+++ SOURCE DATA

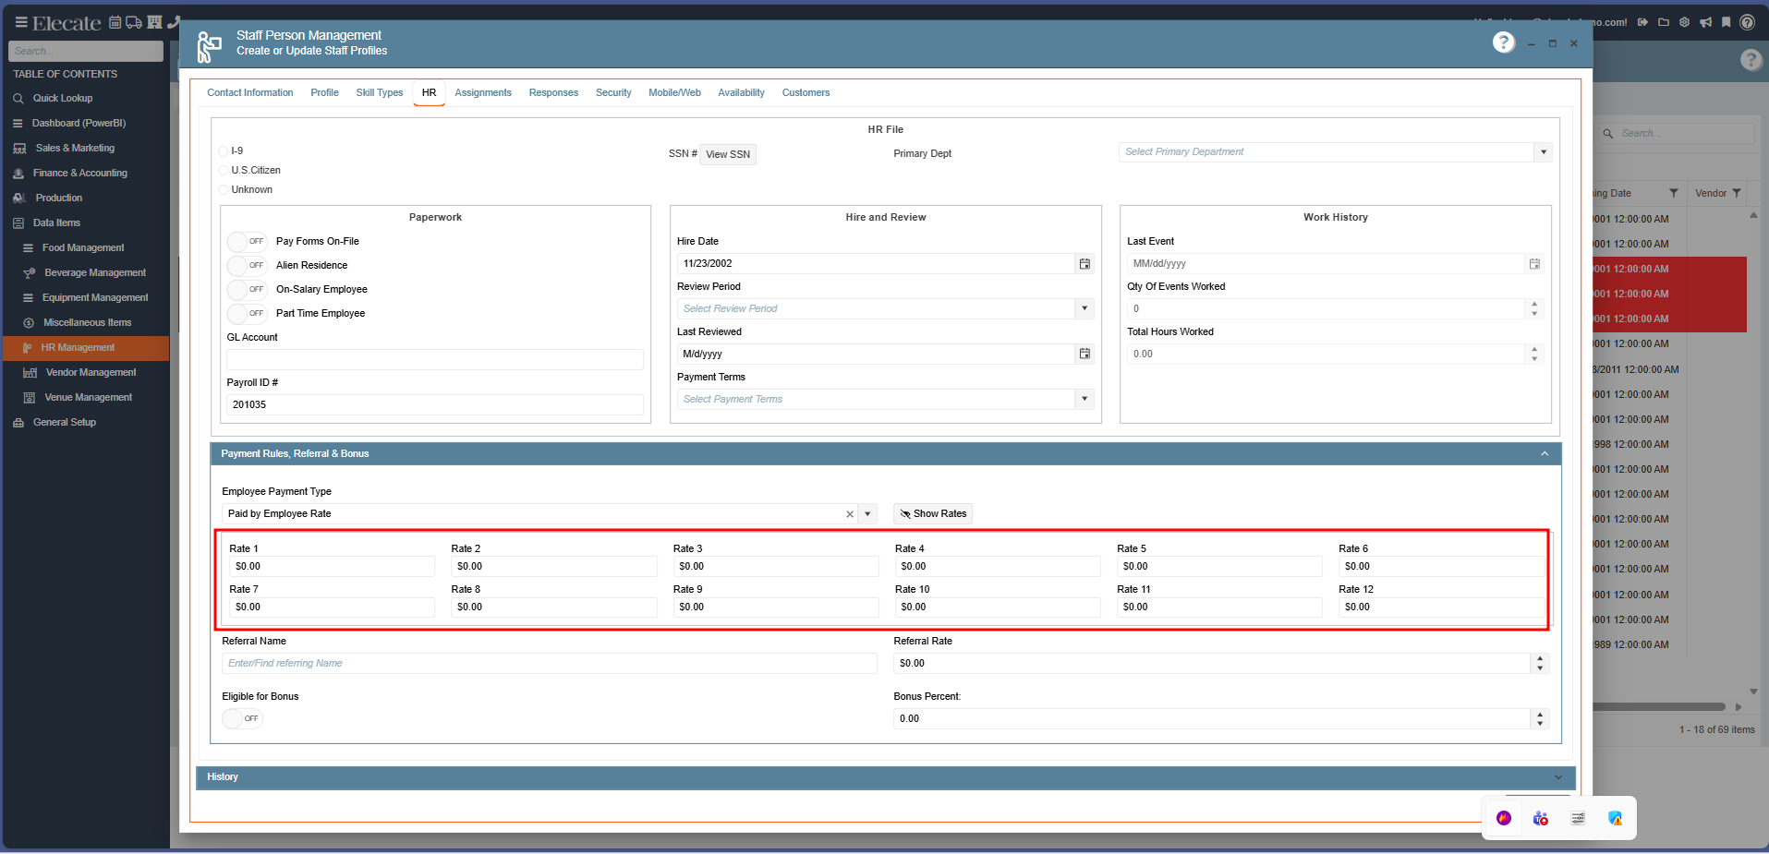Click the help icon in Staff Person Management header
The image size is (1769, 854).
click(1503, 42)
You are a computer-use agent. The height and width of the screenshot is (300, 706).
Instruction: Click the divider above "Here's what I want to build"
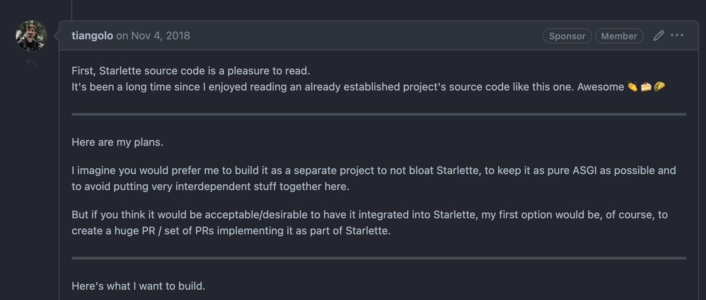coord(379,258)
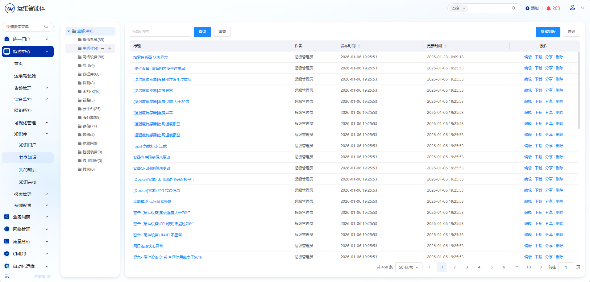Image resolution: width=590 pixels, height=282 pixels.
Task: Collapse the 全部(468) tree node
Action: click(x=69, y=31)
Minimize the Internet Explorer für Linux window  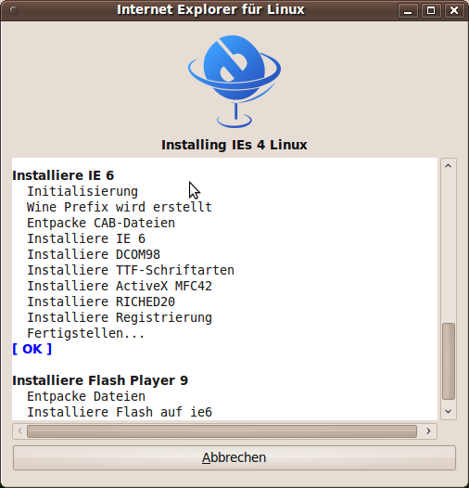tap(408, 10)
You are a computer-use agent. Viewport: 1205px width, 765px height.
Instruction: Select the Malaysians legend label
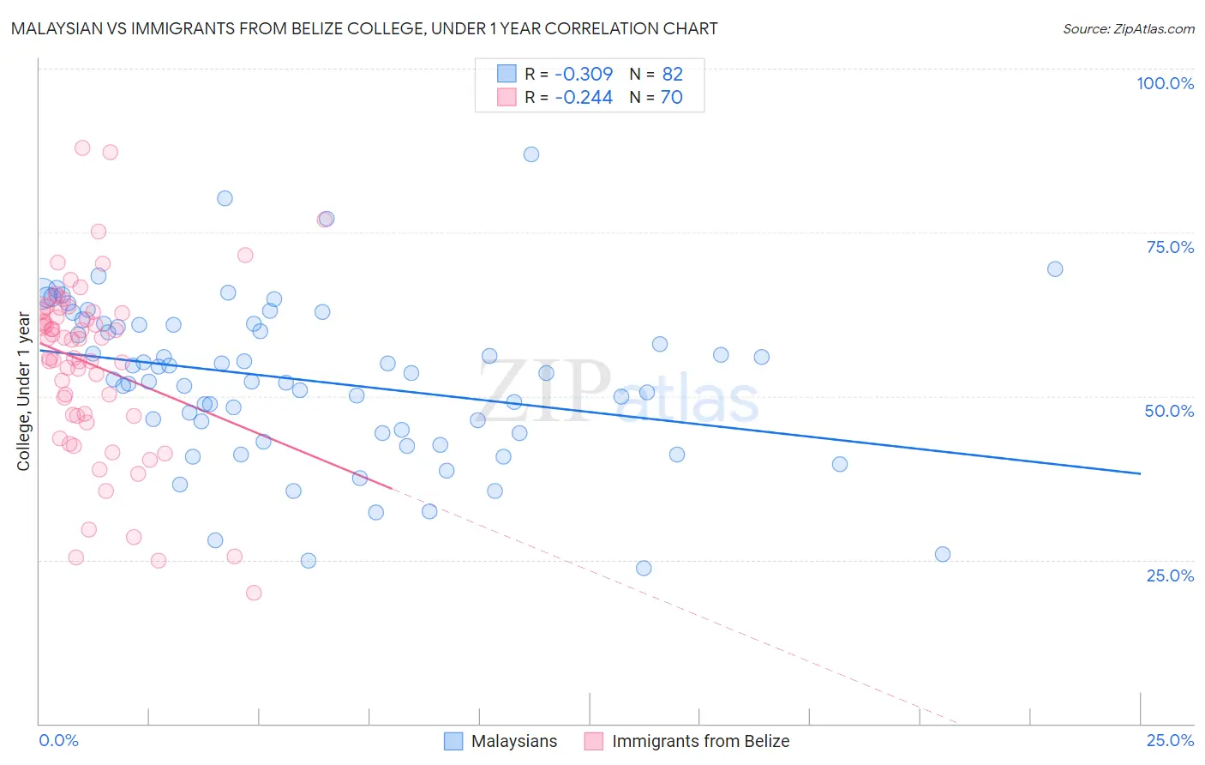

++++++

Every line of the listing that holds "agent" should be found and copied.

» COMPLETED EXERCISE
You are a computer-use agent. The height and width of the screenshot is (300, 706).
You are a computer-use agent. Viewport: 1205px width, 765px height.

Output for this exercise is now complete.